Ben was quick to tell the both of us he was wearing boxers underneath the towel. How great for you.
He got some presents, drank some of the nastiness-in-a-cup that he calls coffee, then I left for work (to drink REAL coffee like a pro).
He's got swim team tonight. He swims a lot. Like, more than any sane person.
And I have Refinery.
So we probably won't see each other much, if at all, til late.

I'm glad he's my brother.
I couldn't really ask for a better one.
I wouldn't anyways.
I'm thankful for the 18 years we've had together and hope for many more to come.

I also want to wish a happy 20th to CBF! We'll celebrate it someday.
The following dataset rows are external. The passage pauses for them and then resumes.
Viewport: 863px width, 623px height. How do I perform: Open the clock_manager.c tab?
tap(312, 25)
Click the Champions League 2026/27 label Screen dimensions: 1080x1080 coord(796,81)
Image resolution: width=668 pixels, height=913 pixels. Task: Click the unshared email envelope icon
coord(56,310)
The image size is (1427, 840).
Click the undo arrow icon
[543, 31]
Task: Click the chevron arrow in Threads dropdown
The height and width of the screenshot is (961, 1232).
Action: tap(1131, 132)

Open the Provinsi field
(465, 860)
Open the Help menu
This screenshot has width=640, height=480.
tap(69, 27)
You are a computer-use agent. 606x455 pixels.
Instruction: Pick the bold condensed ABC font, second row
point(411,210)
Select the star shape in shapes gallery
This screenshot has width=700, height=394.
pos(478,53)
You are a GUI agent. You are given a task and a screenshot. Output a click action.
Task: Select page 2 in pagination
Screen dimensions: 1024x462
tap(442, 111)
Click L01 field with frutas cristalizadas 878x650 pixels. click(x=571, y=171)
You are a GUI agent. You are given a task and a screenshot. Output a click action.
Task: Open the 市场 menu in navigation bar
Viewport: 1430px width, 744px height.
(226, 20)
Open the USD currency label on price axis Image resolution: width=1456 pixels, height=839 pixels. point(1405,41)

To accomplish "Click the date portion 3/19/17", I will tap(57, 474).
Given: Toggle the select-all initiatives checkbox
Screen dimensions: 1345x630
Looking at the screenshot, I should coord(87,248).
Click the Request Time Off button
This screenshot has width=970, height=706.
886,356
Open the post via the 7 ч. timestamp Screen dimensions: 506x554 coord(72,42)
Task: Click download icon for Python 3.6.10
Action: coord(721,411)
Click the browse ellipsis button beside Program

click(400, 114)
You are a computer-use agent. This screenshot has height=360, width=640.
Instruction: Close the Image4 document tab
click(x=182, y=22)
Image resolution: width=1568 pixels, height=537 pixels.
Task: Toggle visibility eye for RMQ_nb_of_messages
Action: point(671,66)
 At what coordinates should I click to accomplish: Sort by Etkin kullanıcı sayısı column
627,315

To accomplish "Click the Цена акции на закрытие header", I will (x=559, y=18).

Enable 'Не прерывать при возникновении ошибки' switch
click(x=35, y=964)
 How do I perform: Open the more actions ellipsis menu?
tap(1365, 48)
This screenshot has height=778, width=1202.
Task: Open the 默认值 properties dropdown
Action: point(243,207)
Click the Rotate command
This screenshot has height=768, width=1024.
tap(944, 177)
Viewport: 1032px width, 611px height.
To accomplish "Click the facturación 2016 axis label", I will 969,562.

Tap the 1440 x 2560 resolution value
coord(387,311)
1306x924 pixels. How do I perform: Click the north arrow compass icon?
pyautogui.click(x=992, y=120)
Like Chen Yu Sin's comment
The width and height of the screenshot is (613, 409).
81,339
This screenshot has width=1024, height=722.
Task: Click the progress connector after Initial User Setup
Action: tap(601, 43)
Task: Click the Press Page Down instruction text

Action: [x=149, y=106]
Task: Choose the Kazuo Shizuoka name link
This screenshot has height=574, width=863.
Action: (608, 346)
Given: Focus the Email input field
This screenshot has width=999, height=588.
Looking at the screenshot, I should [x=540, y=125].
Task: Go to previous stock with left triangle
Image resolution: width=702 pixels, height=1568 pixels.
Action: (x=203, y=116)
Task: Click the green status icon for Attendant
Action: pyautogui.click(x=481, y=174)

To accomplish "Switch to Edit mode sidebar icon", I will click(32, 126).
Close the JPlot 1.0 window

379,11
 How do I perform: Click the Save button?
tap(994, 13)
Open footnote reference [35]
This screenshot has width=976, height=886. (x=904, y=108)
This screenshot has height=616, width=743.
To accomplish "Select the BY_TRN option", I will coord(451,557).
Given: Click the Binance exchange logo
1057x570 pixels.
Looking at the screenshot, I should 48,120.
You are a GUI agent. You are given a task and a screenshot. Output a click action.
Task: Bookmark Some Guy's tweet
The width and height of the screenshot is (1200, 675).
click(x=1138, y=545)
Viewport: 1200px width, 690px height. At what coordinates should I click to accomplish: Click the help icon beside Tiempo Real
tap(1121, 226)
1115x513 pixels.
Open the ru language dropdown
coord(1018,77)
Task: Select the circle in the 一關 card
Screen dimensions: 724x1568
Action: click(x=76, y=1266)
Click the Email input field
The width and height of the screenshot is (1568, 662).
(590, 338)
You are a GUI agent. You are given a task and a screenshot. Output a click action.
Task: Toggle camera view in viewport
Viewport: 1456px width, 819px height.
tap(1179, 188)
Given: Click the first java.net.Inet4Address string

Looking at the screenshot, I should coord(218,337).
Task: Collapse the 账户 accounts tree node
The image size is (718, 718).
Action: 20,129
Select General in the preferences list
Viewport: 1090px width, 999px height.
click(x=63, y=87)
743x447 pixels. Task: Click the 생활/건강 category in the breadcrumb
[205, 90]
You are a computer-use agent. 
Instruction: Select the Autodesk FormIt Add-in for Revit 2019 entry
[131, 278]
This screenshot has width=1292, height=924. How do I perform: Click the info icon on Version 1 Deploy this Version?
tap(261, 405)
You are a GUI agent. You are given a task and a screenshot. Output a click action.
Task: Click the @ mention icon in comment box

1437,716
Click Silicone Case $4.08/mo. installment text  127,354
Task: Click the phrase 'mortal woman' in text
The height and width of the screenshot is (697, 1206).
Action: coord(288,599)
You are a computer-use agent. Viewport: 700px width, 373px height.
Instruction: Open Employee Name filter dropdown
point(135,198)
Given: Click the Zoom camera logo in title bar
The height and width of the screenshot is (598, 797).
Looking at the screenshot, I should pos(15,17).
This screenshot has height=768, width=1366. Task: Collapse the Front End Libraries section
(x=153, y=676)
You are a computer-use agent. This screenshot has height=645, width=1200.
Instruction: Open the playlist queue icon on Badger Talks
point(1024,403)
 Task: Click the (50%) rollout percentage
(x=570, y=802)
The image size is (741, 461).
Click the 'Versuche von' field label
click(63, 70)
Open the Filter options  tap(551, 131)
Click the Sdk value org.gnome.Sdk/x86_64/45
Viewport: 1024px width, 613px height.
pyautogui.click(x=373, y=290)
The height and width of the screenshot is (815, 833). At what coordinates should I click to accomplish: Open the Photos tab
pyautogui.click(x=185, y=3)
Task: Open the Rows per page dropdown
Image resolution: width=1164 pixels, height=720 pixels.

To all the babies born today: I wish you all the best.
-KL

Sell this House and Find

Two perspectives collide.
Cataclysm.
Is this the way all things are?
When forces meet, do they have to be so destructive?
Or is it that the unstoppable force is meeting the immovable object?
Sometimes the place we are makes me want to laugh til I cry.
Others, just cry.
I hear you talk and I roll my eyes.
Even though you can't see me, I roll my eyes.
Do you realize how ridiculous you are?
Or maybe I'm the crazy one.
Perhaps apathy has got the best of me.

And the fun just keeps on leaving. :)

02 January 2010

Mark My Words: I Might Be Something Someday

Goodbye 2009.
Hello 2010.

Dear 2009,
You were pretty swell. You went a bit fast, but we had some good times.
I got my first real job. It's awesome, most of the time.
I traveled to three different countries, two of them (Albania and England for a bit) on my 5th(?) mission trip. Canada was a blast and I am so very thankful for the people that went with me and the experiences we had, even sleeping in a baseball dugout. That trip freed me in quite a few ways.
I learned more about Russian history than I will ever want to know. Though I will be learning even more this year (can't wait).
Sounds kinda sad, but after two years at WSU TC, I made a friend that I actually do stuff with outside of school. Now we can learn about/be tortured by Russia together!
I was on the APNC at West Side (something anyone reading my blog even pseudo-regularly would know about).
I finally moved back into the real house.
Just kidding, it's still not done.
I had a kick-ass New Year's Eve.
I think that's about the gist of you.

So thanks for being a smokin' fine year,
-KL

Dear 2010,

I am looking forward to you. We had a shaky start with food poisoning, but I think we can make up for that.
I think some big things will be taking place on your watch. I'm already looking forward to the high school retreat in about 3 weeks. There's also the high probability of an extended "hiatus" from youth worship team. I'm quite relieved for that to occur as well. And April. Sweet, glorious April. Why can't you be here sooner?
Anyways, I hope we work out quite splendidly. I'm pretty sure we will. I guess that's it for now, I'm sure we'll see each other around. I look forward to it!

To 363 more days of unicorns, chap stick, and clean socks;
-KL

Hope all four of you reading this have a fantastic year to come as well! If not, I might be able to get you 2010's address and you can go have a word with it--crowbars are pretty effective as well.